Available records section start

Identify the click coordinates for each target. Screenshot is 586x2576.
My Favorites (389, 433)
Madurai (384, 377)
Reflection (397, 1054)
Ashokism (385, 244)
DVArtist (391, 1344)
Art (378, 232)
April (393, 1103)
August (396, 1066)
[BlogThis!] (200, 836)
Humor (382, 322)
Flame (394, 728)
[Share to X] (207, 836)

Available records section end

• How to complete this task: Output all of the records exactly, with nothing omitted.

• Exercise solution:
Identify the click coordinates for each target. Screenshot is 586x2576.
My Favorites (389, 433)
Madurai (384, 377)
Reflection (397, 1054)
Ashokism (385, 244)
DVArtist (391, 1344)
Art (378, 232)
April (393, 1103)
August (396, 1066)
[BlogThis!] (200, 836)
Humor (382, 322)
Flame (394, 728)
[Share to X] (207, 836)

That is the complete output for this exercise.